I’m the first to admit that my training for Grandma’s Marathon was pretty intense. I ran a lot of miles and didn’t have a lot of extra time for other activities. So I’m excited for after Grandma’s, when I can get back to doing all those other things. I miss [solidcore]! I miss yoga! I miss paddle boarding! I miss kettlebells!
My friend Ericka (the kettlebell instructor from this post) is actually starting a “Bells and Beers” event at 612 Brewery in NE Minneapolis Saturdays at 11 am. I think it’s just $15 for the class and one beverage. You can contact her at firstname.lastname@example.org for more info! I will definitely be checking out this class after Grandma’s.
I’m also excited to do some non-marathon running/races! I have several shorter distance races on my schedule (like the Torchlight 5k! The Midsummer Mile!), but am looking to see what else is out there.

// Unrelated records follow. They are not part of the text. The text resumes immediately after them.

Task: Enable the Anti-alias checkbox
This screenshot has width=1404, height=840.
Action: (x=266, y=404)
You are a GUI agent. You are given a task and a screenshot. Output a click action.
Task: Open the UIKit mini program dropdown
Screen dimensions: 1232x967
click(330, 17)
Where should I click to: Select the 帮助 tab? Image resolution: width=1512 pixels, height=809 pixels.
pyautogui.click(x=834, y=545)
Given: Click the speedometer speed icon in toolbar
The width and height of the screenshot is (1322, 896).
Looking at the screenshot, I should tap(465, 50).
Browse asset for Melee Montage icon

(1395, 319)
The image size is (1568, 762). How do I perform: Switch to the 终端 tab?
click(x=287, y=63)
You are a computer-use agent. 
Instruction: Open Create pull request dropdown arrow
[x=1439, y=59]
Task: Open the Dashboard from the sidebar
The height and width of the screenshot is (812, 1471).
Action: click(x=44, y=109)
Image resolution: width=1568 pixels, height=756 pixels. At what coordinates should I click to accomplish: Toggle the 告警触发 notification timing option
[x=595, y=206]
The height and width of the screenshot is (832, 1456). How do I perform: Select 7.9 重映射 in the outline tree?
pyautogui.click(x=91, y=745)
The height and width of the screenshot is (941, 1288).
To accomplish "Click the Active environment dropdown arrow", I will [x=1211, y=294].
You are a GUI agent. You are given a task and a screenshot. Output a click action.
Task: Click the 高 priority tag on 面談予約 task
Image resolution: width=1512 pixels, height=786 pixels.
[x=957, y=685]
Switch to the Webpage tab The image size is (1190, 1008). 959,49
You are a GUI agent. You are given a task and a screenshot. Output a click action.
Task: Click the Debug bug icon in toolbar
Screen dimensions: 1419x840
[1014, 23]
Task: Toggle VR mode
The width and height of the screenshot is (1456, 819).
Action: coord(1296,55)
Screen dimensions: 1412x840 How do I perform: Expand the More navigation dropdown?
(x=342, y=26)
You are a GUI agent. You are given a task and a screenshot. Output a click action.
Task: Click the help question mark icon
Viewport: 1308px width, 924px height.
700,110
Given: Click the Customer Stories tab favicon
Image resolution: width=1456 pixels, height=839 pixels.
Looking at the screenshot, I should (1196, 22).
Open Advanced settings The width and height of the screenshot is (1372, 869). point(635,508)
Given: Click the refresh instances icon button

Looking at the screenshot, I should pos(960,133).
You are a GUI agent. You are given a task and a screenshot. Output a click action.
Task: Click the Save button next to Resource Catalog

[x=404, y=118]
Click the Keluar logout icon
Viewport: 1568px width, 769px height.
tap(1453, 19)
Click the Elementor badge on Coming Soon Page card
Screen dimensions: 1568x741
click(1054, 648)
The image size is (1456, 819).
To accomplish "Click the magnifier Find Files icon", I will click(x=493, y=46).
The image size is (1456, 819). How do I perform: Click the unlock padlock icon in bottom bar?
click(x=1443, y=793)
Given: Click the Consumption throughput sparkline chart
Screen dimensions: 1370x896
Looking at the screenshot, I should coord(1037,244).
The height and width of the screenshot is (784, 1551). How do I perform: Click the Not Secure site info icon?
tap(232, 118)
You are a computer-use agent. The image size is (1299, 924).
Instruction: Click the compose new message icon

I was recently informed that the Spartan Race is coming to Minnesota on June 27th. This is the first race they will be hosting in Minnesota which will be a “Spartan Sprint” taking place at Welch Village. This Spartan Sprint is 3+ mile run that will have you running up, down, across, and around this 1,060 foot mountain as you traverse 20+ obstacles. Yikes!
Personally, I have only done one obstacle type race, which was the Muddy Buddy in 2010 and 2011. It was a blast, but unfortunately it no longer exists. Such a good time!
Though the Muddy Buddy is no more, it does seem like you have a lot more options for an obstable or “muddy” race these days and this Spartan one sounds pretty fun (and intense!)
Of course, at the Right Fits, where fitness and fashion meet, I have to ask, what is the right fit for an obstacle race?
According to my contacts at Spartan, the right fit is definitely performance gear (not cotton), water packs, and compression. The Spartan race actually has a partnership with Reebok for all kinds of fitness apparel to gear up for your race- you can check it all out here. A few of my favorites are the Mud Shorts and the Reversible Performance Sports Bra:
Other than the Right Fit, I was also wondering how do you train for one of these? Here are 8 tips that I was given for training for the Spartan Race by the race coordinators:
1. (Re)learn how to move!
Get in touch with your inner animal and child and start moving naturally again! Coordinated bodyweight movements are vital for navigating yourself through our course – think crawling patterns, single leg squats, leaps, and bounds. You need to be nimble and strong, flexible and coordinated.
2. It’s not all about pumping up!
Be versatile in all types of movement. Eccentrics – i.e. “negatives”, think jump to negative pull-ups and dips. Examples: Lower yourself extra slow from the top of your pull-up vs. dropping to the bottom position. Downhill Running. Our race isn’t the traditional gym, an artificial environment made to make your muscles inflate. You need to push and pull. Climb and descend. Lift and lower.
3. Learn to be still – it takes strength!
Do Accumulations – i.e. typically no movement, think forward leaning rest in high plank (push-up) position, back extension holds, and isolated lunges. Accumulate 3-5 minute holds.
4. Get a grip – a lot of it. You’ll need it.
Without work you’ll be falling from obstacles as you tire during your race. And don’t be so specific when practicing. But it’s not all monkey bars. Try constantly varied styles, and gripping for a long time. Some obstacles require several minutes under tension.
5. Be explosive!
Sometimes you need to power over an obstacle at full strength. Especially if you need to carry your body PLUS a sandbag or atlas stone. Practice power – max effort sub 5 second efforts, long active-recovery periods, repeat. Learn to harness all your power for an explosive moment of moving yourself where you need to go so you can keep moving forward on the course.
6. Learn to go hard (and soft).
There is nothing steady or regular about a Spartan event. Your heart rate will be all over the place. Practice Intervals – Hard 1:1′s (work:rest ratio) work up from 30 seconds to 3 minutes. Practice putting your body through the whole spectrum of intensities.
7. Spend more time on your feet.
The only way to learn how to travel far is practice. It’s just as mental as it is physical. Gain confidence by spending time on your feet.
8. Do More Burpees!
Newbies, start by resting 10 seconds every 5 reps, then, increase the number of reps over time. Work at it until you’re doing 30 without a problem. Besides, if you master the burpee, you don’t have to fear failing an obstacle. You can just accept your penalty with dignity and grace – executing it with integrity and proper form!
Unfortunately, the Spartan race doesn’t fit into my schedule, but maybe it fits into yours! If so, hopefully these tips will be somewhat helpful.
Or are you planning a different obstacle race this summer? How will you train? Are you switching things up at all? Looking forward to some fresh new fits this summer? Let me know!